我的购物车
Richard Liu Qiangdong
Richard Liu Qiangdong (Chinese: 刘强东), also known as Richard Liu, is a Chinese internet entrepreneur and founder of JD.com or Jingdong Mall, a leading e-commerce titan in China. Born March 10, 1973 in Suqian - an impoverished region of the Jiangsu province of China - Liu Qiangdong graduated the People's University of China with a degree in sociology in 1996 but spent most of his time learning about computer programming with an interest in the rise of the possibilities of the new internet. Liu went on to attend China Europe International Business School to earn his EMBA. Qiangdong has amassed meteoric wealth and success, spending his life's work transforming a chain of electronic stores to an online marketplace as JD.com has taken over as one of the top e-commerce sites in the world. As of January 2018, Liu's net worth reportedly rose to a staggering US $12.7 billion, and JD.com continues to surge in stock price as global partnerships with industry leaders like Walmart and Google propel the momentum of the Chinese giant. JD.com is compared in the United States to the trailblazing e-commerce website Amazon, and Richard Liu himself is often characterized with the same prominence of Amazon's enigmatic founder and billionaire, Jeff Bezos.
Richard Liu started his own business, Jingdong, selling magneto-optical products such as CD ROMs in a Beijing storefront in 1998. His stores grew rapidly until 2003 - with 12 storefronts in Beijing and Shanghai - but the SARS outbreak in China stopped short his expansion plans and threatened the future of Jindong's growth. Liu began to muse about the possibility of an online business, as the number of internet users was steadily growing to reach around 1 billion users worldwide, and these early deliberations resulted in the first iterations of JD.com. The e-retail platform went online in 2004 selling mostly magneto-optical products but soon diversified to include electronics, mobile phones, computers and similar tech items. Liu changed the name to 360buy.com in 2007 and then to JD.com in 2013 - a purchase reported to have cost $5 million USD. JD.com is one of the two massive B2C online retailer giants in China by transaction volume and revenue, a member of the Fortune Global 500 and a major competitor to Alibaba-run Tmall. As of the first quarter of 2018, the platform has 301.8 million active users. JD.com is partly owned by Tencent, which has a 20% stake in the company.

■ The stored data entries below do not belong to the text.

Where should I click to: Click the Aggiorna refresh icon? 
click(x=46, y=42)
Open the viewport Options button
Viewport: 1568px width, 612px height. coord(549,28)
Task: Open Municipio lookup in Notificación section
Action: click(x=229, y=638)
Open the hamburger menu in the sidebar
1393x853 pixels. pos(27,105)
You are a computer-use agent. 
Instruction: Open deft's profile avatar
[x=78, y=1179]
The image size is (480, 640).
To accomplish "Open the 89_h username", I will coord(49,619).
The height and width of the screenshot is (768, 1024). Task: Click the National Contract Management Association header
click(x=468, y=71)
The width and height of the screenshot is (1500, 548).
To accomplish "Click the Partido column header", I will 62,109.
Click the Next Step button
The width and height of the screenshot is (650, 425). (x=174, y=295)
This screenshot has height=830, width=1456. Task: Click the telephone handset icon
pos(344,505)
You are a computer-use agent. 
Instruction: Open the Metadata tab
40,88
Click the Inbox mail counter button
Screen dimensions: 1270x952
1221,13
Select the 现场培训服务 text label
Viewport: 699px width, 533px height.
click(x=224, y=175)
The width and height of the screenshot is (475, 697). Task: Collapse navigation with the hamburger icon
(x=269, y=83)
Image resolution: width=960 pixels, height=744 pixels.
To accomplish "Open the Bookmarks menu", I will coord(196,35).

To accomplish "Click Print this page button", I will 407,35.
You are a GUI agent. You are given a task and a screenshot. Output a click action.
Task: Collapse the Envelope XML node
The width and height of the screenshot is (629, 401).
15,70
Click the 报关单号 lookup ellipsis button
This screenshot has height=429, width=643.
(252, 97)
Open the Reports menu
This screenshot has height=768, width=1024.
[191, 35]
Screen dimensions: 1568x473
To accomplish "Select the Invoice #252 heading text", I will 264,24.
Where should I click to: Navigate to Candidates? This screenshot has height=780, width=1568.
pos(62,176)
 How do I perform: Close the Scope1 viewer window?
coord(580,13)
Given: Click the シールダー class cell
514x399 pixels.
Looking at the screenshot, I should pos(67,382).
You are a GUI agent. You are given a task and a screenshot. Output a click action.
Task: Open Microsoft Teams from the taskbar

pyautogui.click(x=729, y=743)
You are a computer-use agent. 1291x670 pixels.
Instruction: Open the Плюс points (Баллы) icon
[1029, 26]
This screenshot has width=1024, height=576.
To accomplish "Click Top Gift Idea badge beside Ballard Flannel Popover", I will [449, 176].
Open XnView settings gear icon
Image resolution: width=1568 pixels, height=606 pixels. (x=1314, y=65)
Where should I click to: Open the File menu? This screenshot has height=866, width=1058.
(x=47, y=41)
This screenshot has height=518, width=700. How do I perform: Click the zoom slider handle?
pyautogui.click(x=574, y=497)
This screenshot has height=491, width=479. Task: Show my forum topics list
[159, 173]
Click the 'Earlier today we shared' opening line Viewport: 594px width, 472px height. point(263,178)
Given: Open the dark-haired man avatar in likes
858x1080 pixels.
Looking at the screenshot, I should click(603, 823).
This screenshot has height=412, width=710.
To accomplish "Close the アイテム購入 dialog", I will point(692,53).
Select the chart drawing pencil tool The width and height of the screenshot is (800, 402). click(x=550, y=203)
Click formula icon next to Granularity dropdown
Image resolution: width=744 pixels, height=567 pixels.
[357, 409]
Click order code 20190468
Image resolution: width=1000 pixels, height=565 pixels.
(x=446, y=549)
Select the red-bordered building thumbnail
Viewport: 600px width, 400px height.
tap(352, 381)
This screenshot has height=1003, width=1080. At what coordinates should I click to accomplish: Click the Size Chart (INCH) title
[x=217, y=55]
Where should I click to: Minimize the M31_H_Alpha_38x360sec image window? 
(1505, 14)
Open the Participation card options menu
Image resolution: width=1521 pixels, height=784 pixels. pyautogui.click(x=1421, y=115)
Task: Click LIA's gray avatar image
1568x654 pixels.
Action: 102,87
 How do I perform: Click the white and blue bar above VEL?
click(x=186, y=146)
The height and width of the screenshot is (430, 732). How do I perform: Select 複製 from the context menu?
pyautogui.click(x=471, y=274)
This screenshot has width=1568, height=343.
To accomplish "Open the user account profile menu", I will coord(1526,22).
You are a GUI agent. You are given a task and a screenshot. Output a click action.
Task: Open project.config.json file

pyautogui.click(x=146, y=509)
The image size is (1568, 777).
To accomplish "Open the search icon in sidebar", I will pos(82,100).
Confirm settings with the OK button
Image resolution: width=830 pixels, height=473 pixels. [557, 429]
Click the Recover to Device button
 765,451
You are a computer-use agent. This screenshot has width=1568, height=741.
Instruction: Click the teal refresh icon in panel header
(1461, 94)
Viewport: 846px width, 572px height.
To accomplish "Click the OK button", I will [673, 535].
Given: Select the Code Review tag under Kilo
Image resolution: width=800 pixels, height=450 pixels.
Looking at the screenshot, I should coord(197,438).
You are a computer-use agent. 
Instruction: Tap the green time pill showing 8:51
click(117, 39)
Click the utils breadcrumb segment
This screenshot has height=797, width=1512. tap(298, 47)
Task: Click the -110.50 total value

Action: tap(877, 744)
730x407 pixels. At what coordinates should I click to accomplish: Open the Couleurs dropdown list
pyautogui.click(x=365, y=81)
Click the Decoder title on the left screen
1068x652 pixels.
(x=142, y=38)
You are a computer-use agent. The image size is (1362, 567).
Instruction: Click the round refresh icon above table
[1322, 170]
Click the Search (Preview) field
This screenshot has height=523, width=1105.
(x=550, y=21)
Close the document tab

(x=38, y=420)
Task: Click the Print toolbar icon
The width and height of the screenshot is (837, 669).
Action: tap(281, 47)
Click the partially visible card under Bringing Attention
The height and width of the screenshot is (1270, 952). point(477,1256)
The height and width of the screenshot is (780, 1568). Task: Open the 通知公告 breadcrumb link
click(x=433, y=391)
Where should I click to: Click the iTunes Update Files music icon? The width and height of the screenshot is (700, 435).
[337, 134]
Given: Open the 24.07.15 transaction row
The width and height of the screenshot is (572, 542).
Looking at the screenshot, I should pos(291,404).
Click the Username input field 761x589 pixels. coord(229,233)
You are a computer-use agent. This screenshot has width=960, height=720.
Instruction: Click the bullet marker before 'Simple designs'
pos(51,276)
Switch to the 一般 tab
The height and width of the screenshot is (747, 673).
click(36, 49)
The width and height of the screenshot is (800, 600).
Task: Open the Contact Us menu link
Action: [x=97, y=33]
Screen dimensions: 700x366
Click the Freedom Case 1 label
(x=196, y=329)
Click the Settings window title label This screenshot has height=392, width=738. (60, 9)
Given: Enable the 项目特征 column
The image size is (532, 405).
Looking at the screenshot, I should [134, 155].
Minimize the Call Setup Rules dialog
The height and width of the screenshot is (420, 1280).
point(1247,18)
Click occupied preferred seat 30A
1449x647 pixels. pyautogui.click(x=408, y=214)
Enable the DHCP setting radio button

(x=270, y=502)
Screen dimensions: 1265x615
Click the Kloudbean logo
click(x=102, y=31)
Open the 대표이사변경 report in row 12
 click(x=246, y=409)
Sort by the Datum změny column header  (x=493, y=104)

Since its inception, JD.com has evolved to become the world's leading company in high tech and AI distribution through drones, autonomous technology and robots, and possesses the largest drone delivery system, infrastructure and capability in the world. Richard Liu's JD.com is leading the industry in testing robotic delivery services, building drone delivery airports and operating driverless delivery - unveiling its first autonomous truck in May of 2018, joining a growing number of tech companies in China that are vying to replace humans behind the wheel with self-driving systems.
The Beijing-based company began trading on the Nasdaq in the summer of 2014. By the end of 2017, JD.com had more than 220 million active customers and more than 150,000 employees with total revenues reaching almost $54 billion and an estimated worth over $58 billion. JD.com is China's second-largest e-commerce company by market capitalization, following the formidable Alibaba.
An affiliate of JD.com called JD Finance, which was spun off from the e-commerce giant in 2017, has established the Smart City Research Institute at its headquarters in Nanjing, reported People's Daily September 28. The first regional headquarters for the company is poised to influence the region in reducing costs and efficiency tied with its supply and demand. The report states that the company is focusing primarily on: "Advanced Intelligent solutions in the areas of urban environment, transportation, planning, energy consumption, commerce, security, healthcare, credit cities and e-government."
JD.com has formerly used blockchain technology in different aspects, from its logistics and supply to securities. In August, JD.com announced its initiatives in "Blockchain-as-a-Service" (BaaS) platform. The new tool, called JD Blockchain Open Platform, claims to enable businesses to build, host and implement blockchain solutions using JD's new technology.